The archivers introduce a layer between the blockers and the actual content. Unfortunately, most e-mail clients now read ZIP well enough that a double-click is all it takes to open them and get at the buggy insides. Virus scanners can also scan into such archives, but the attachment blockers generally don't. There exist some open-source utilities that can block files deep within zip files, but that generally doesn't help Exchange/LotusNotes/Groupwise environments very much.

The debate has been raging for some time on the topic of executable content in e-mail, and the desirability of e-mail as a file-transfer protocol. Until Outlook 2003 introduced the "convert all to plain-text" option for viewing new e-mail, just plain HTML in the message portion could be used to do Bad Stuff. Part of the problem is defining just what 'executable content' is.

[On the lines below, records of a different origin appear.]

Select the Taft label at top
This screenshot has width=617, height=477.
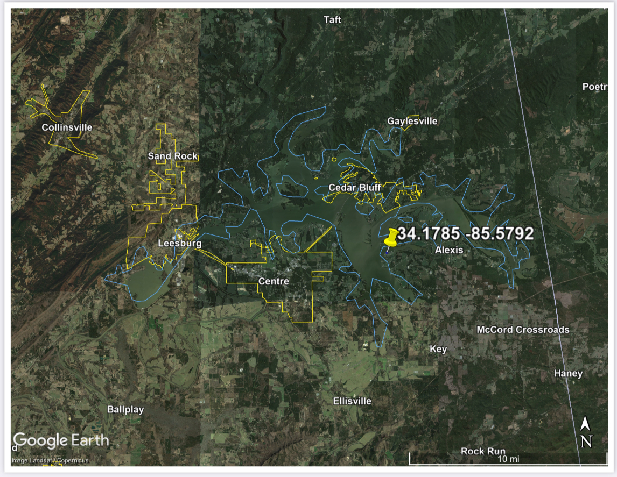332,20
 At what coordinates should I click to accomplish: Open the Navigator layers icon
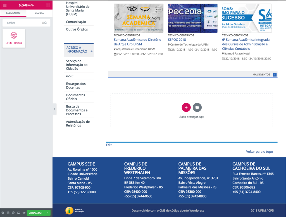(8, 213)
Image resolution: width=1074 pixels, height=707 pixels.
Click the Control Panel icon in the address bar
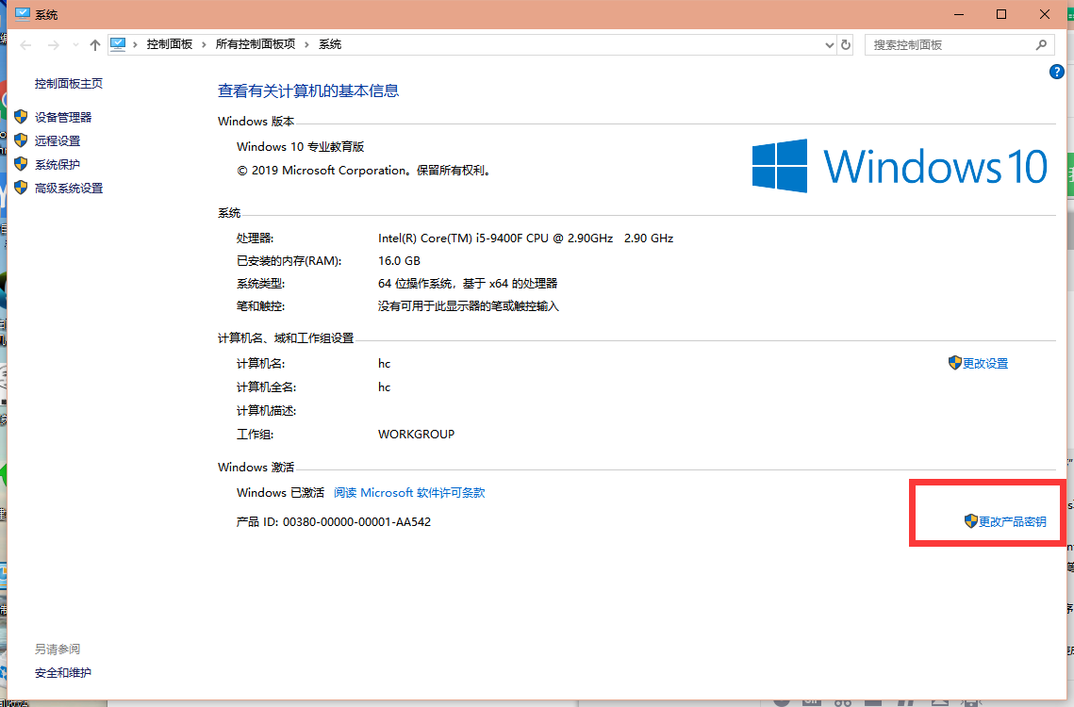pyautogui.click(x=118, y=43)
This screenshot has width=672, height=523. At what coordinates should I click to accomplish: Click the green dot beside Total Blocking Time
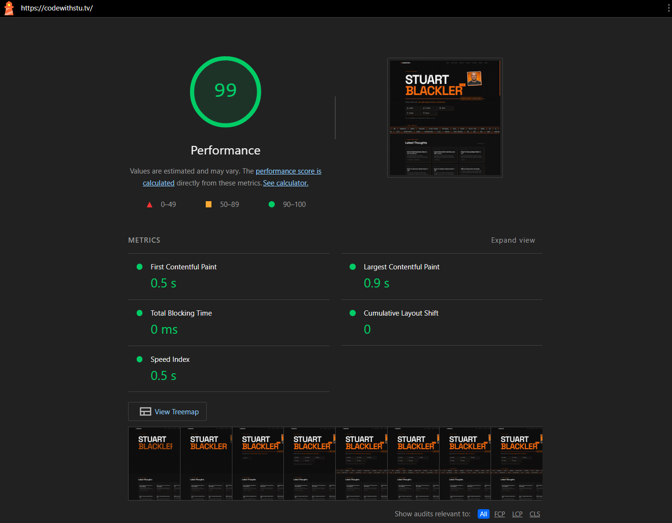pyautogui.click(x=140, y=313)

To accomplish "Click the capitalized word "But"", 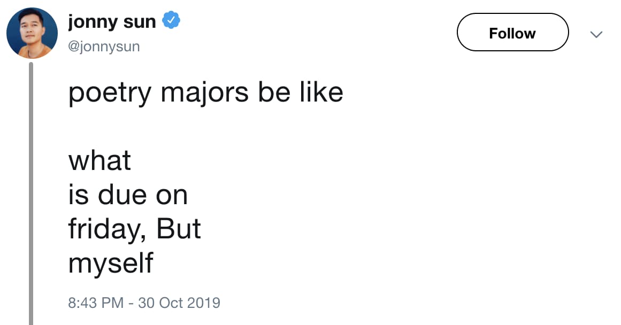I will (178, 229).
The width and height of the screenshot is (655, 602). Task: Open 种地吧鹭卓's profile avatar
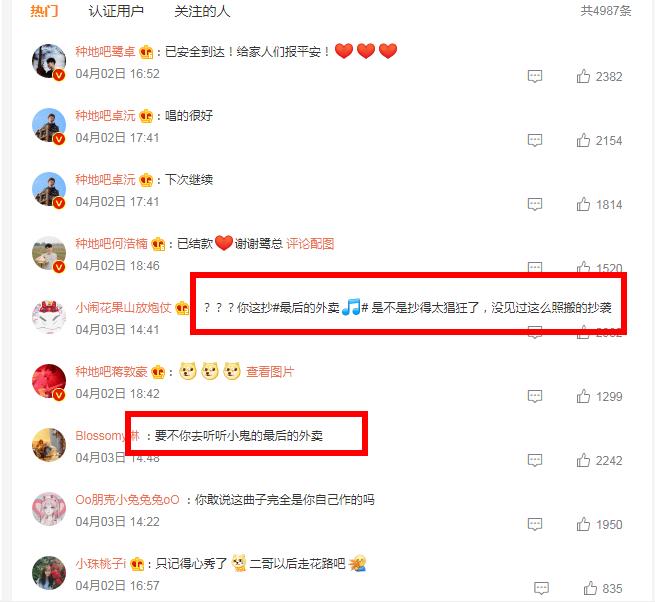pyautogui.click(x=49, y=61)
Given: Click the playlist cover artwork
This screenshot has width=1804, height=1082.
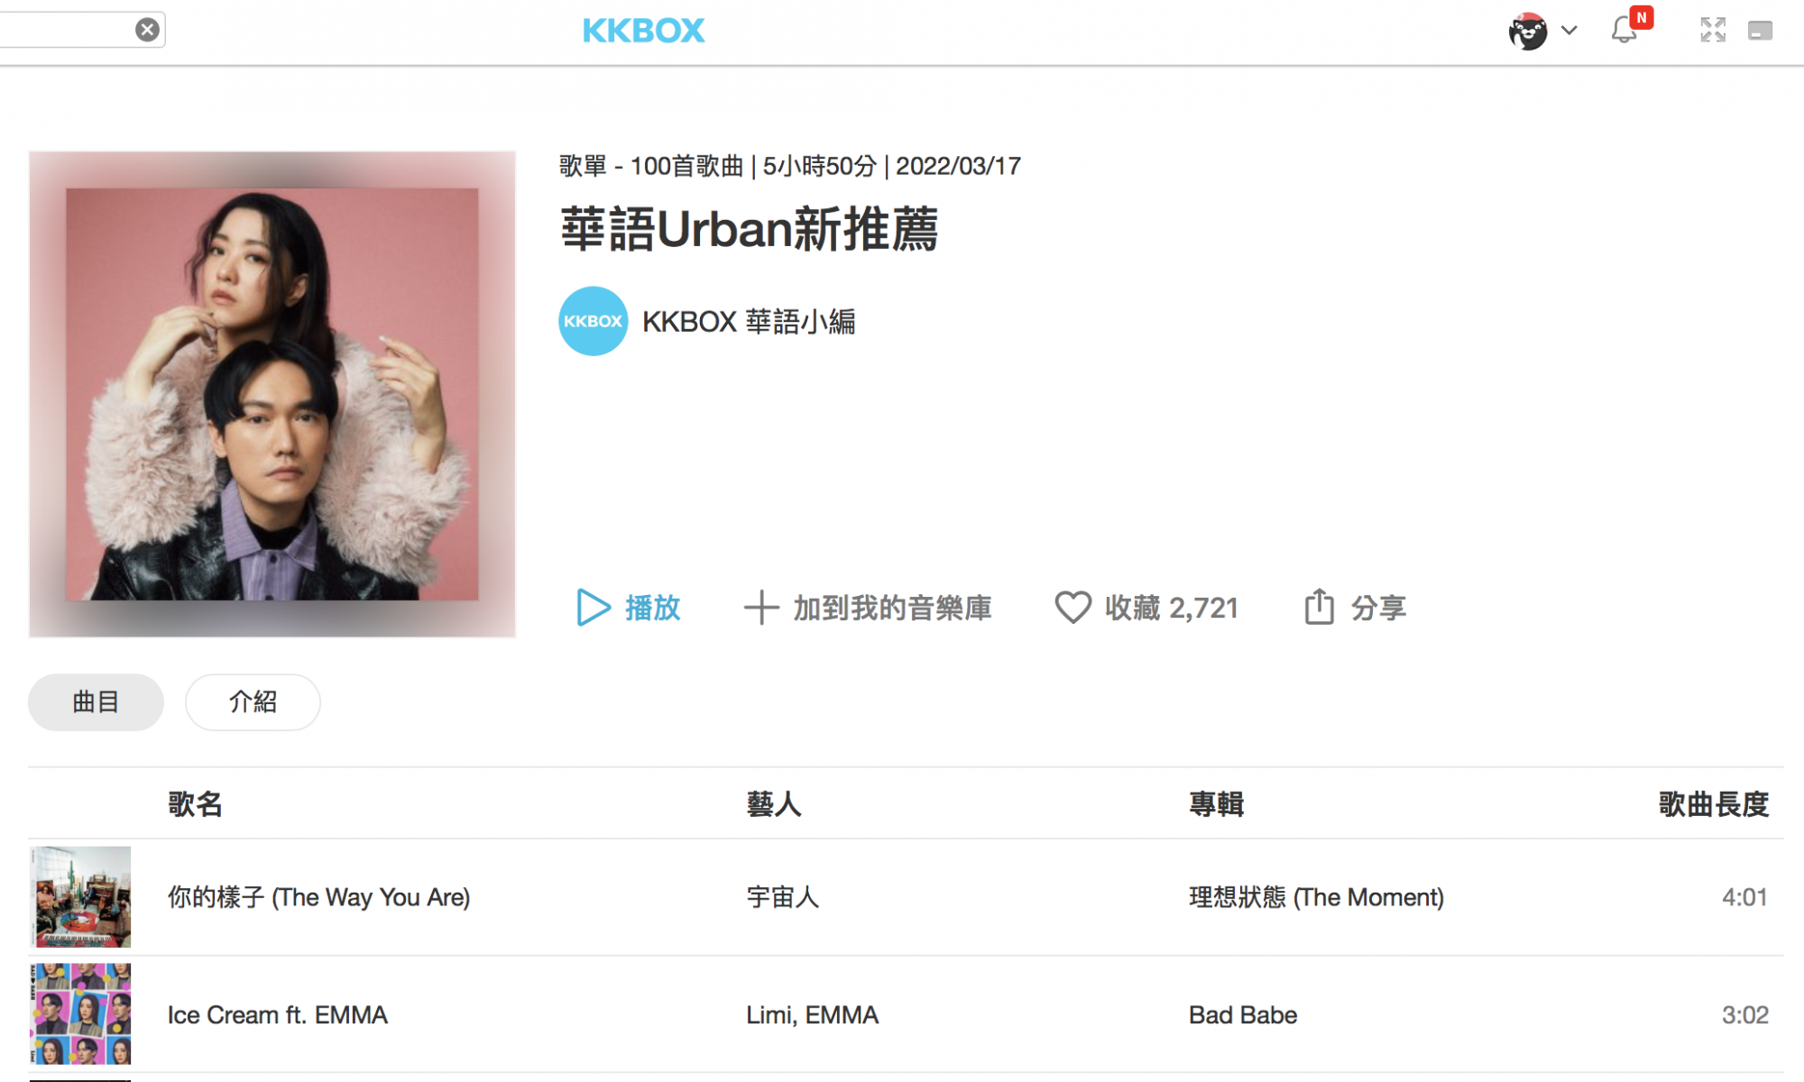Looking at the screenshot, I should (272, 394).
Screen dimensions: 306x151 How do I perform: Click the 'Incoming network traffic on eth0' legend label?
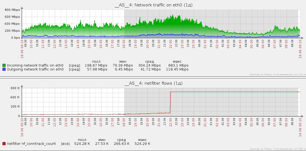(35, 65)
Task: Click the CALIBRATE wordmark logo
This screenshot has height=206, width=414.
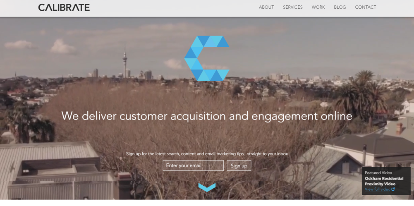Action: coord(64,7)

E-mail as a file-transfer protocol is a fairly poor choice. Even today, binary code send in e-mail has to be converted to 7-bit ASCII before being transmitted over the internet by SMTP. Extensions exist to permit 8-bit transfer (and thus savings), but enough weird e-mail systems exist out there that staying with 7-bit is needed. Therefore, you get a size penalty for sending binaries (like Word documents) as attachments. This is the main reason mail administrators put attachment-size limits into place, because that size problem becomes very obvious when mailing 652mb cd-rom images.

Add into that, the fact that different e-mail systems handle the single-attachment/multiple-recipient problem (think of that retirement party notice you got last week, with the Word document containing the bouncing balloons image, and cheery music, sent to the entire department) differently, and you have another issue. Some send the same file to each person individually. Others save the file in one spot and send pointers to that file to the recipients. Both methods have their good and bad points.

And the source of the problem: attachments are very easy for the end-user to figure out, so they use them a lot. Weaning them folk off of attachments and onto another system will take effort. Lots of effort. If it is even possible.